My favorite year out of all of high school is freshman year, the year where awkward, side-part, noisy, rambunctious Joey wreaked havoc among the entire school while laughing and messing around with friends. I met so many new people, and instantly got along with the upperclassmen. My year started out with the pit orchestra for the musical Heathers, and the 24 hour play. Getting to know the theatre group was a blast and being involved in these productions made me feel included, wanted, despite the fact that I was likely annoying everyone the entire time. On top of the two official productions I was a part of, I also joined the Improv team alongside some of the upperclassmen I met in Geometry class with Mr. Capistran. This group of kids taught me how to make other people laugh, while making me laugh all the while. On top of all these amazing experiences alongside the theatre crew, I also had one of the best years of my swim career up until senior year. I managed to qualify for every single event except for the breaststroke, and I was able to become one of the best 500 free swimmers on the team, alongside Tate Fisher and Mason Engler. The seniors included my brother’s grade, which held a lot of his friends whom I knew, and the rest of the team consisted of kids that I both admired and looked up to. So for my performance to be good that year was special, because I was able to show the benefits of all my hard work to my upperclassmen that I respected so much. This school year was then followed by my first summer as a lifeguard, which was- less than ideal- but still a valuable experience nonetheless.

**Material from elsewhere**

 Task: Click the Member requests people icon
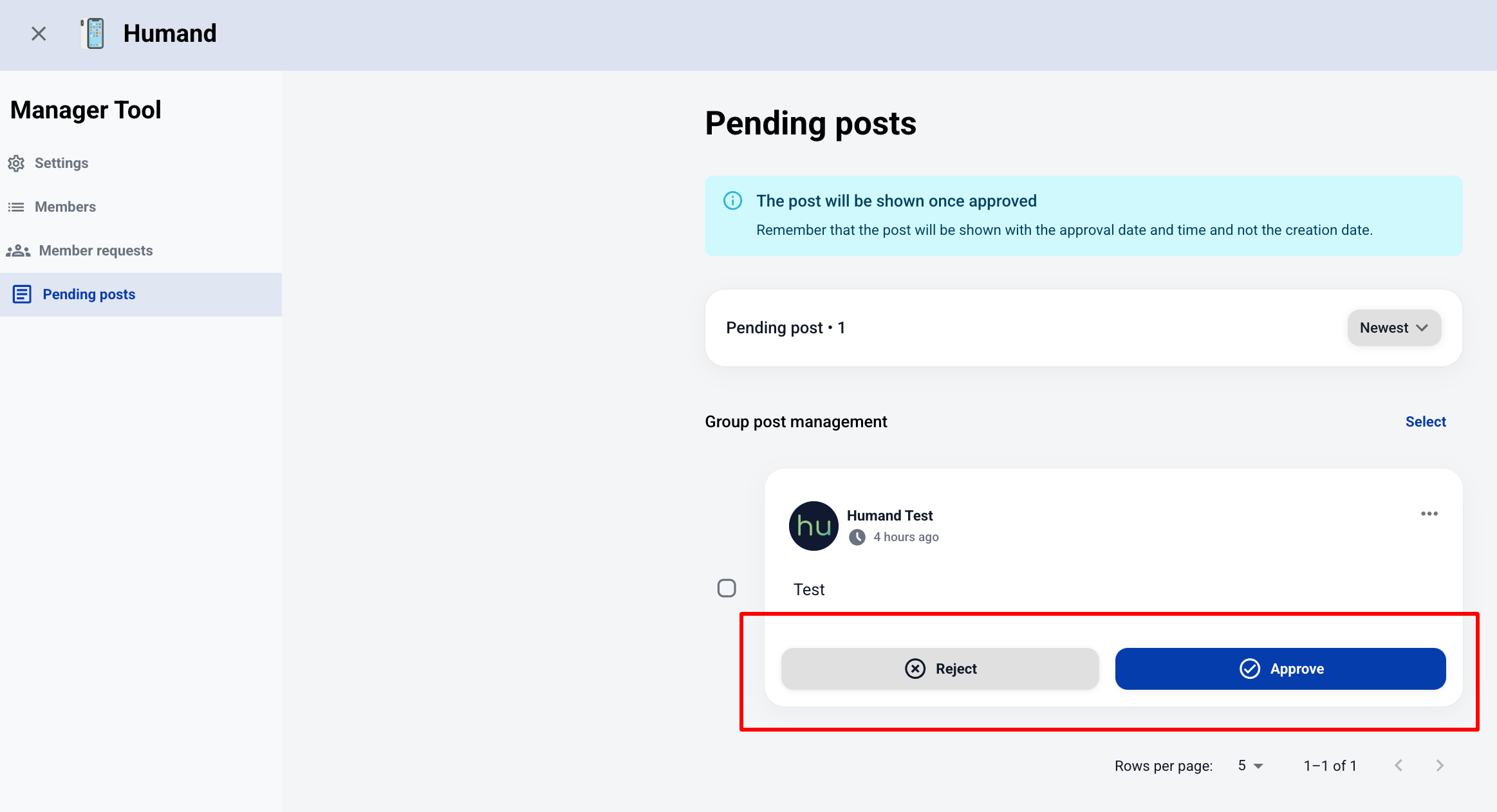18,251
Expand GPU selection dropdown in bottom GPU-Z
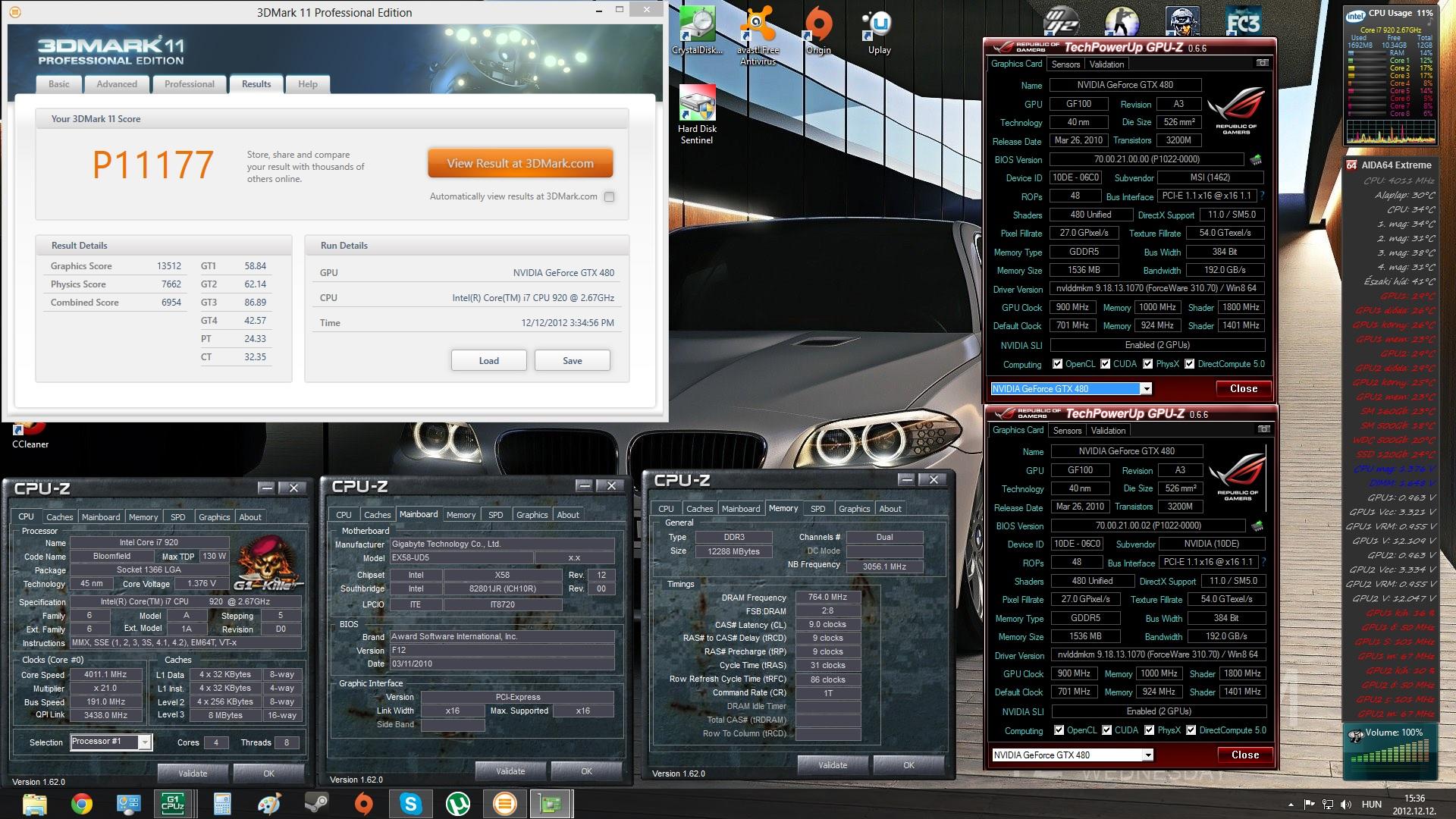This screenshot has height=819, width=1456. point(1148,755)
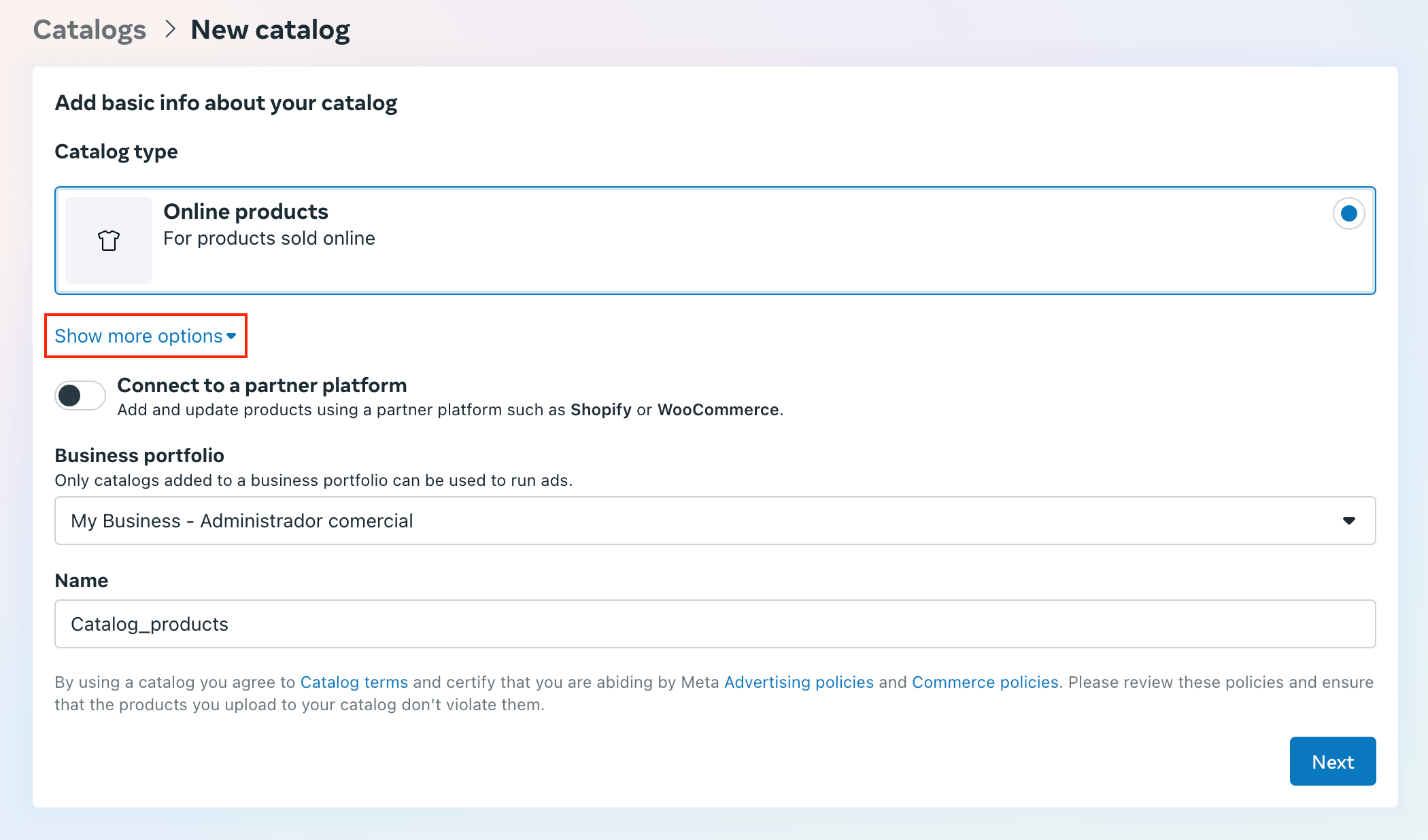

Moral of the story ladies, gentlemen, and fellow students, don’t be afraid to step out of your comfort zone in order to learn how to have fun, in order to give yourself an experience you might have never had. You don’t want to live the rest of your life in regret of what you could have done, rather, live your life thankful that you put yourself out there and gave yourself the opportunity to have experiences, chances, and memories that never would have happened without a little bit of courage. Have fun with high school, Hollywood doesn’t do it the justice it deserves.